## BRIEF:
Copy out, word for word, the lines starting at the beginning of the records and ending with the line that contains "will (35, 514).".

···

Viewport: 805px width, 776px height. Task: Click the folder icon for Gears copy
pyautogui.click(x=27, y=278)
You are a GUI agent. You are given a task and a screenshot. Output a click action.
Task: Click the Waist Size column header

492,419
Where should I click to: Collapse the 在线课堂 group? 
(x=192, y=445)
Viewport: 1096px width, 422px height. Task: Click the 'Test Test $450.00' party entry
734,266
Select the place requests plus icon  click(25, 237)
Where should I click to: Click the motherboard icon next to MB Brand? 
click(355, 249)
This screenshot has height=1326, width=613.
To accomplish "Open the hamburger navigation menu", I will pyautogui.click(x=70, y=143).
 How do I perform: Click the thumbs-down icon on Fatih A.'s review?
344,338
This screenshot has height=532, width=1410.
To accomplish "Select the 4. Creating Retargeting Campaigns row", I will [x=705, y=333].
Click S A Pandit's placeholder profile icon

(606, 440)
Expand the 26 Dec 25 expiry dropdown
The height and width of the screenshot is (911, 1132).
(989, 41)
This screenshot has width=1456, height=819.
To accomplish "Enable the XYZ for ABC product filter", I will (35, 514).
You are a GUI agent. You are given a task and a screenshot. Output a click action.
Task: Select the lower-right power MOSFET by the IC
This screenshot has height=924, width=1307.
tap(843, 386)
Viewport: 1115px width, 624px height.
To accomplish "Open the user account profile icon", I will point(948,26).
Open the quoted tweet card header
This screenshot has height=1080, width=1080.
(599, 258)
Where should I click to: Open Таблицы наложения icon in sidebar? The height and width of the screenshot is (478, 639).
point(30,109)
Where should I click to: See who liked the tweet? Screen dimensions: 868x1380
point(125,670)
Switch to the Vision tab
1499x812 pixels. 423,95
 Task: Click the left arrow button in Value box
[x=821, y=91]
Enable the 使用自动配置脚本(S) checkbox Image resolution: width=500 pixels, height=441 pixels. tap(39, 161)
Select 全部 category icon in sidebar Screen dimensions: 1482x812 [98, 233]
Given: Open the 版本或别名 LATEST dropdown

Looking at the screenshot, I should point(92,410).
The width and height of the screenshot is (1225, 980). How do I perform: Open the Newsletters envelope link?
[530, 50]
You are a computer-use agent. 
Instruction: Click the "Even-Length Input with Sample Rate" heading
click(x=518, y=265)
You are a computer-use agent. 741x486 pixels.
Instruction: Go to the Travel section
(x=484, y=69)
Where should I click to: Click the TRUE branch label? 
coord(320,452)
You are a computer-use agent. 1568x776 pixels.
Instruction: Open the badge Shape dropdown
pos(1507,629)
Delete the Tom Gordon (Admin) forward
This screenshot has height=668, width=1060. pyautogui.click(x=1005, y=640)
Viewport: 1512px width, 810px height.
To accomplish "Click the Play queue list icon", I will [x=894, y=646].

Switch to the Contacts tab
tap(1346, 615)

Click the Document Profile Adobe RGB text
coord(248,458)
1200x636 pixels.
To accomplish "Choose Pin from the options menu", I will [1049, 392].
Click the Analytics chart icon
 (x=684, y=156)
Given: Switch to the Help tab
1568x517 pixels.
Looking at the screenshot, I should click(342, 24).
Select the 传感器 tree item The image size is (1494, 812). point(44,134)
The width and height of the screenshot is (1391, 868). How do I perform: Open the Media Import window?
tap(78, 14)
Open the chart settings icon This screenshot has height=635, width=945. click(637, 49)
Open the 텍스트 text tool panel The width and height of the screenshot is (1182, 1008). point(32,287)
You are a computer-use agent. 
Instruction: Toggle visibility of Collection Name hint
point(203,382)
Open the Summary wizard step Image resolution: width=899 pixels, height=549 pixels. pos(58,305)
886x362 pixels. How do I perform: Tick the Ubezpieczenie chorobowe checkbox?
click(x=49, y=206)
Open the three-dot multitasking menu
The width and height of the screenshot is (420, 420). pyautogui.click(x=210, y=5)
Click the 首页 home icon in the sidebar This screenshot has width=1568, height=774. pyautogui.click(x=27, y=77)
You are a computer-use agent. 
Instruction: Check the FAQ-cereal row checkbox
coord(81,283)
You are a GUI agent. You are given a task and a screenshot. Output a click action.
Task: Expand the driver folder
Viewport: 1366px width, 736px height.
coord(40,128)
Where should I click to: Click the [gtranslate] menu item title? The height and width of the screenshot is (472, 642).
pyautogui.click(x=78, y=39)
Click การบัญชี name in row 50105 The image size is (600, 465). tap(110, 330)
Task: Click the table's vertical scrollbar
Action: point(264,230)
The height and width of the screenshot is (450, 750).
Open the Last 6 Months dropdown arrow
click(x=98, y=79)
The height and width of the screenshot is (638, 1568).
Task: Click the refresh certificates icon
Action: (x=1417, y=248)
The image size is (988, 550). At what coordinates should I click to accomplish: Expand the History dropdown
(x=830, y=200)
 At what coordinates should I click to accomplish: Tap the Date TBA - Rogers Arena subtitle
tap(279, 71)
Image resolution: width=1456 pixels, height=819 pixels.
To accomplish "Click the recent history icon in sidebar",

···

## OUTPUT FOR THIS TASK:
Viewport: 805px width, 776px height. Task: Click the folder icon for Gears copy
pyautogui.click(x=27, y=278)
You are a GUI agent. You are given a task and a screenshot. Output a click action.
Task: Click the Waist Size column header

492,419
Where should I click to: Collapse the 在线课堂 group? 
(x=192, y=445)
Viewport: 1096px width, 422px height. Task: Click the 'Test Test $450.00' party entry
734,266
Select the place requests plus icon  click(25, 237)
Where should I click to: Click the motherboard icon next to MB Brand? 
click(355, 249)
This screenshot has height=1326, width=613.
To accomplish "Open the hamburger navigation menu", I will pyautogui.click(x=70, y=143).
 How do I perform: Click the thumbs-down icon on Fatih A.'s review?
344,338
This screenshot has height=532, width=1410.
To accomplish "Select the 4. Creating Retargeting Campaigns row", I will [x=705, y=333].
Click S A Pandit's placeholder profile icon

(606, 440)
Expand the 26 Dec 25 expiry dropdown
The height and width of the screenshot is (911, 1132).
(989, 41)
This screenshot has width=1456, height=819.
To accomplish "Enable the XYZ for ABC product filter", I will (35, 514).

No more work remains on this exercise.